— Я рисовал, — сообщил Люсьен. — Месье Ренуар учил меня рисовать то, что я вижу.
— Покажи, — сказал Писсарро.
Люсьен тут же сорвался с места, по переулку, в заднюю дверь, через пекарню, вверх по лестнице и обратно — уже с альбомом. Писсарро даже не успел раздуть уголек в трубке.
— Видите? — спросил Люсьен, протягивая художнику альбом. — Вчера я видел, как в Дебрях боролись две собаки.
Писсарро посмотрел на рисунок, покивал и перевернул его, подержал на вытянутой руке, внимательно изучая, после чего погладил свою бороду громовержца, как Иегова, разглядывающий извлеченное ребро на предмет его творческих возможностей.
— Эти собаки не борются.
— Борются. Как на картинах, мы видели в Лувре, — сказал Люсьен. — Это гекко-римская борьба, папá сказал.
— Ах да, разумеется, — произнес Писсарро, будто ему все стало ясно. — Да, гекконо-римский пес борется. Превосходно! Полагаю, ты не показывал своих борющихся собак мадам Лессар?
— Нет, месье. Маман не ценит искусство.
— Что ж, тогда я должен просить тебя уступить эту работу мне, для коллекции.
Люсьен почувствовал, что сейчас лопнет от гордости.
— Правда, месье? Вы ее себе хотите?
— Повешу рядом с Сезанном. Полагаю, борющиеся собаки близки ему, как ничто.
— А скажете Лапочке, что это я нарисовал?
— Разумеется.
Люсьен принялся вырывать лист из альбома, но приостановился и поднял голову. Темные глаза его иногда казались слишком широко расставленными на таком узком лице — будто у голодного котенка, — а теперь в них виднелось беспокойство на грани слез.
— Но, месье, я совсем не хочу, чтобы вашему Люсьену было обидно, когда он увидит у вас дома моих борющихся собак.
Писсарро рассмеялся.
— У твоего друга и свой альбом есть, Крысолов.

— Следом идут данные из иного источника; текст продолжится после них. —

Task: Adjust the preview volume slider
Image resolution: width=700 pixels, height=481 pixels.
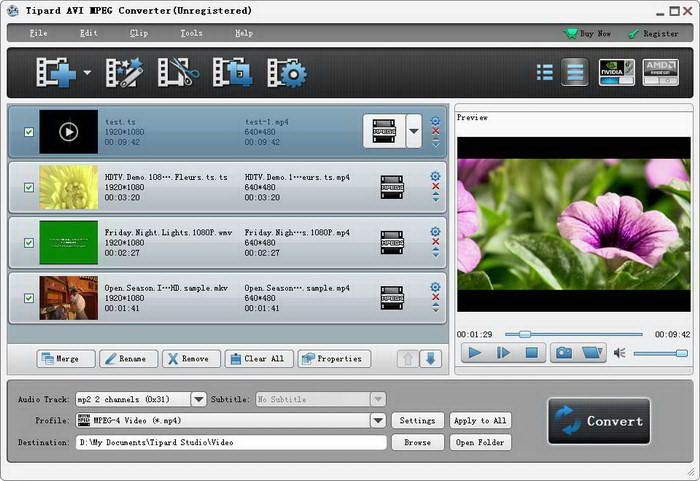Action: point(660,353)
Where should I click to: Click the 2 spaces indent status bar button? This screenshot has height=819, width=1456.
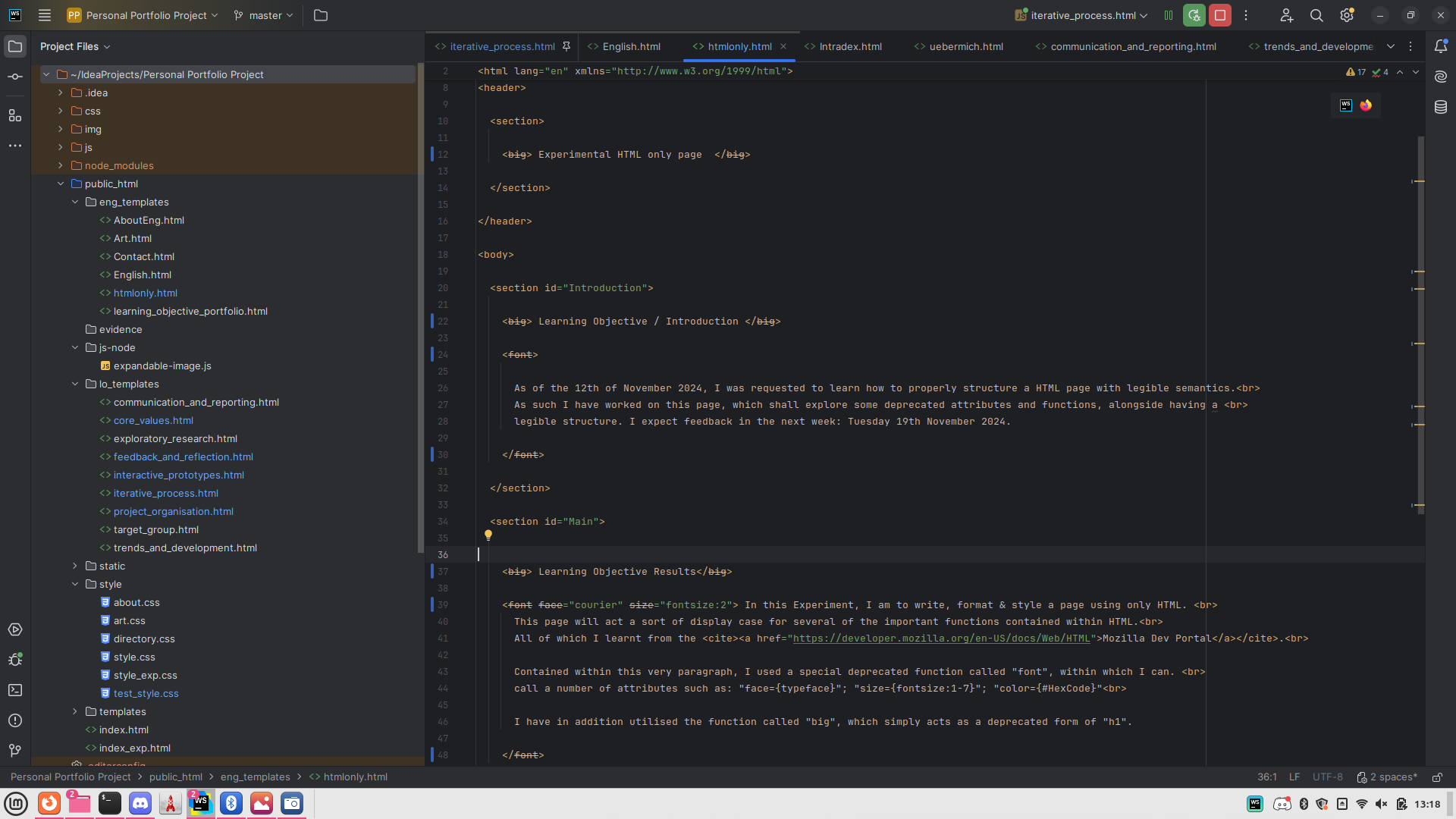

Ты об этом не переживай.
Люсьен улыбнулся, вырвал лист и отдал художнику, а тот тщательно сложил его пополам и сунул в карман сюртука.
В толпе поднялся ропот, начались вежливые маневры, чтобы оказаться поближе к двери. Мамаша Лессар подняла жалюзи, повернула табличку лицом и открыла дверь. Она приветствовала покупателей радостным «bonjour», учтивыми жестами приглашала их в лавку, а улыбалась прямо как дореволюционная Мари-Антуанетт на чайных чашках, иными словами — вся лучилась шармом и теплыми посулами.

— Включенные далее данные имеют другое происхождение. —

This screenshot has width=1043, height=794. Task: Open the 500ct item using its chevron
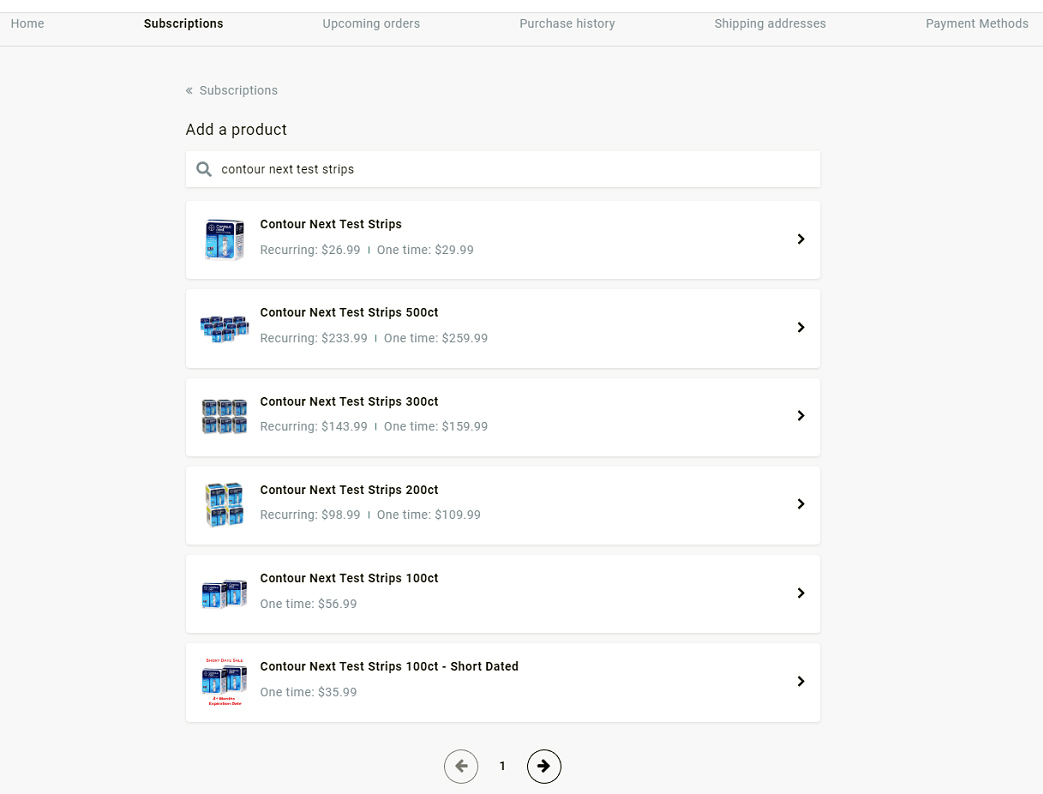click(800, 328)
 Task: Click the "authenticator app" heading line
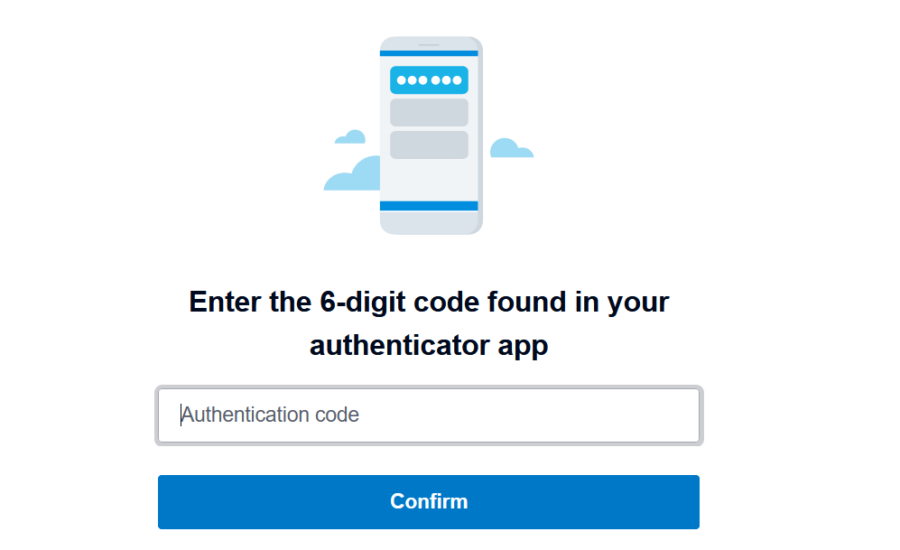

— Мадам свою бурную сторону оставляет на долю семьи, — говаривал Папаша Лессар, — а миру снаружи достаются лишь солнышко и бабочки.
Вот тут она и дерябнула юного Люсьена по башке багетом. Хрусткая, но нежная корочка обернулась вокруг головы мальчика, согнулась, но не сломалась — признак того, что печь была правильной температуры, влаги тоже ровно столько, сколько нужно. Хлеб по древнему методу проверки Лессаров идеален. Люсьен долгое время считал, что так принято у всех французских булочников; только в юности ему объяснили, что в других пекарнях отнюдь не держат испытательного мальчика, которого каждое утро лупят по голове свежим хлебом.
Мадам Лессар подняла идеальный багет повыше и предъявила покупателям.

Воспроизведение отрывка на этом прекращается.